Oetti utters yet another thing that makes you go hmmm...

Comment Gaffe-prone Gunther is at it again. This time the EU Digi-Commissioner Gunther H-dot Oettinger has described the enforcement of "uniform" net neutrality as "Taliban-like".

Unsurprisingly digital rights activists have not been pleased at being compared with a fundamentalist organisation judged by the UN to be responsible for the massacre of thousands in Afghanistan.

Nevertheless, for a man who rarely smiles, Oettinger seemed pleased with his analogy while speaking at a German Ministry of Finance event last Thursday (video link in German).

"Here we’ve got, particularly in Germany, Taliban-like developments. We have the Internet community, the Pirates on the move, it’s all about enforcing perfect uniformity,” he said.

“Net neutrality” is the phrase du jour in Brussels as national telco ministers finally came to an agreement on a draft law last Wednesday. Activists say the proposed law, as re-written by the EU's council of national ministers, leaves the door open for a two-tier internet.

Yet it does set out new rules on traffic management that ban blocking or slowing down specific content or applications, with a number of exceptions: for example, in situations where customers have requested spam blocking or to prevent cyber attacks. The draft also allows for “specialised services”.

Confusingly, Oettinger seems to think that net neutrality will put lives at risk.

“If you want to have real time road safety, our lives are at stake, this has to have absolute priority with regards to quality and capacity,” he said, reverting to a favourite topic – cars.

GIVEN DATA:
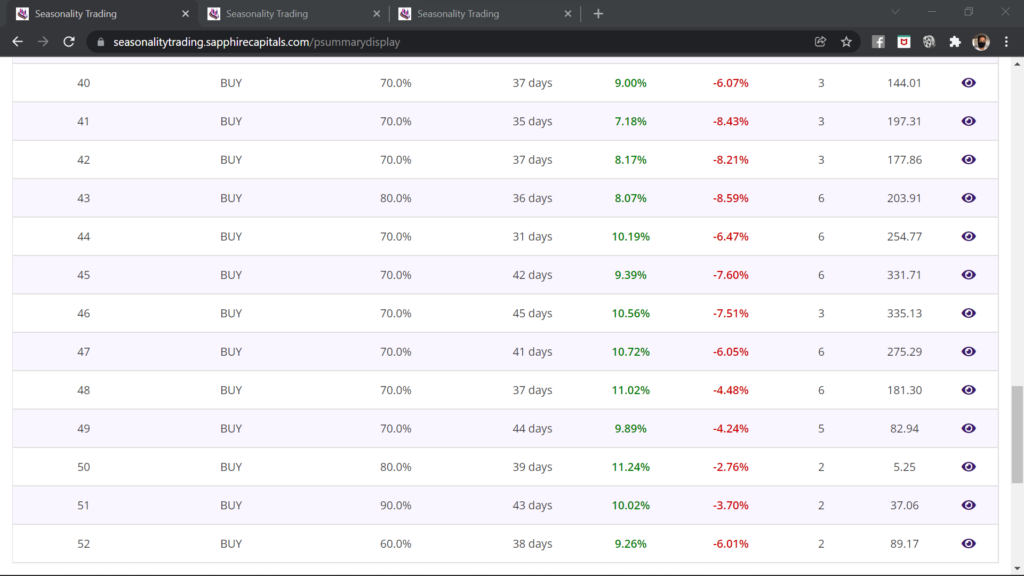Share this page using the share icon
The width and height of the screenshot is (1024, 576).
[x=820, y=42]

==

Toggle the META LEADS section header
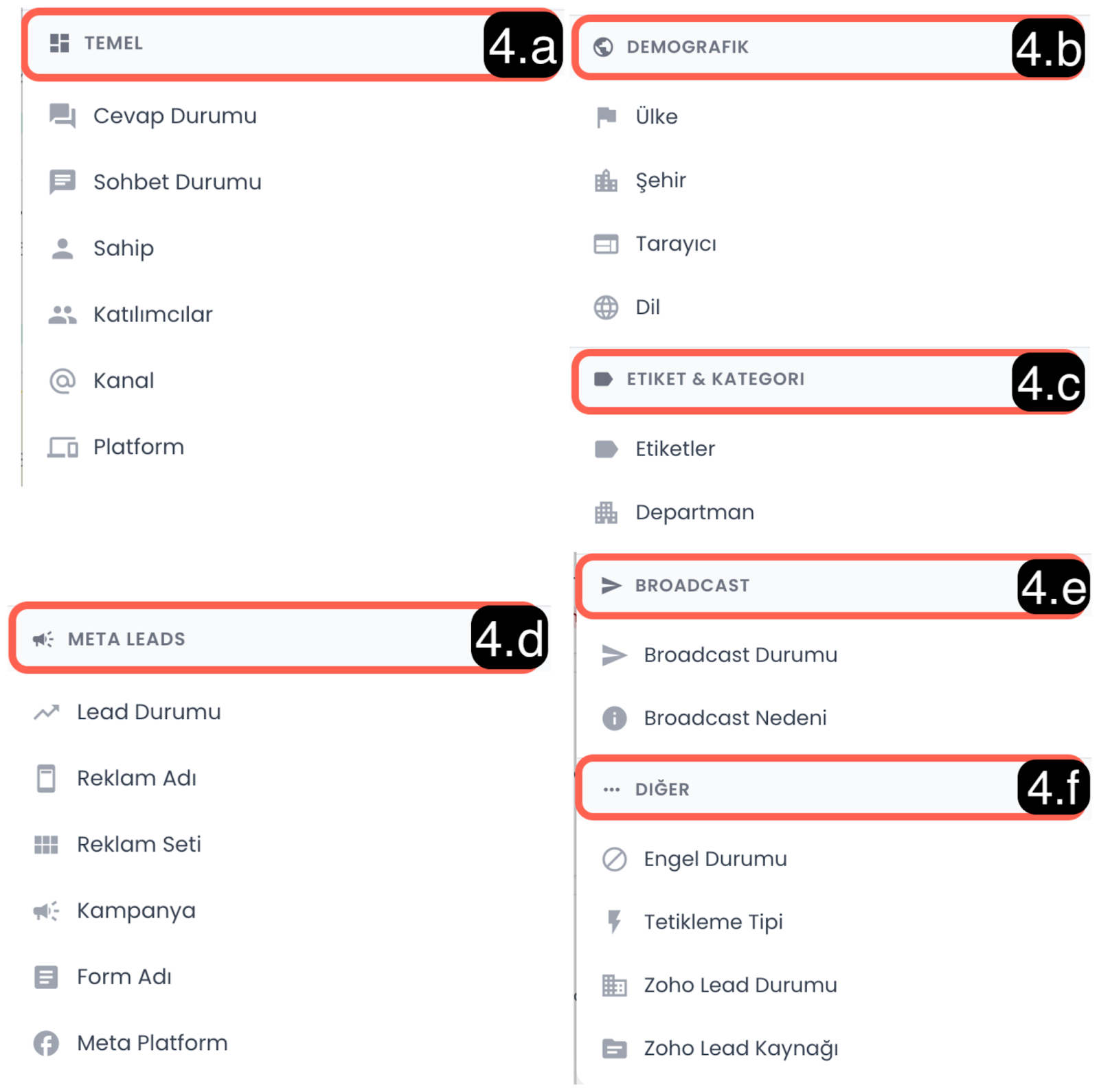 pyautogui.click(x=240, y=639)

--

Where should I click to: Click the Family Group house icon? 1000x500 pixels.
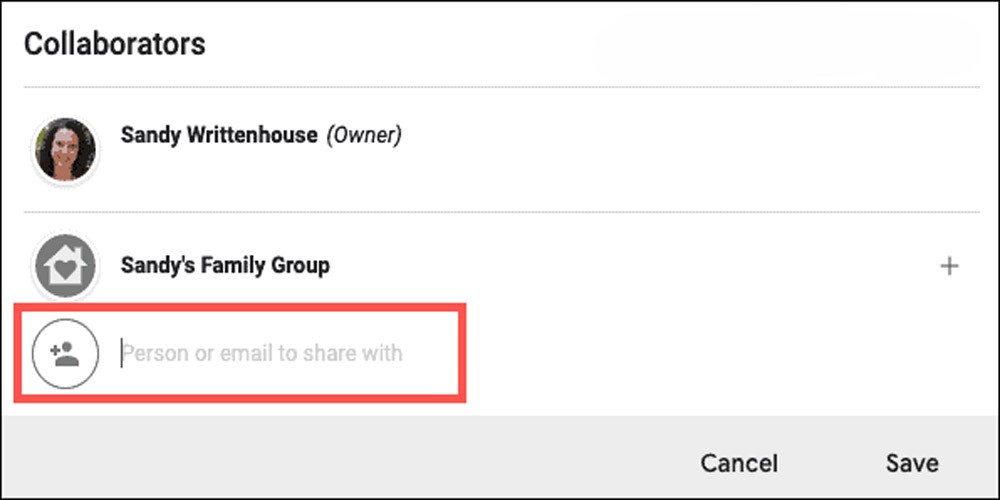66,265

GOALS:
[a] Translate into Spanish this sentence from the article on Oettinger's net neutrality remarks: "Confusingly, Oettinger seems to think that net neutrality will put lives at risk."
[b] According to the article on Oettinger's net neutrality remarks, at what event did he describe developments in Germany as "Taliban-like"?
[c] Continue the article on Oettinger's net neutrality remarks from its final sentence.

ANSWERS TO THE PROBLEMS:
[a] De manera confusa, Oettinger parece pensar que la neutralidad de la red pondrá vidas en peligro.

[b] At a German Ministry of Finance event.

[c]
He suggested a scenario where children might, er, use up bandwidth on games and YouTube that would otherwise be used to prevent an accident. Quite what products or services he is imagining is not clear – but his rhetoric certainly is.

“I think downloading YouTube can wait a few seconds. I think we can let the game at some times be less than perfect on the screen. But road safety and health and a few others come to my mind: They should be able to deviate from net neutrality, this Taliban-like issue,” said Oettinger.

Oetti is known for being outspoken. He frequently gives public statements on issues that are not under his brief, recently calling Greece “a bull in a china shop” in its financial negotiations with Brussels. The Commission seemed keen to distance itself from Oettinger, describing his remarks as “his private opinion”.

One EU blog, Kosmopolito.org, went so far as to say that “giving him [Oettinger] the digital portfolio in the European Commission may have been Juncker’s biggest political mistake so far.”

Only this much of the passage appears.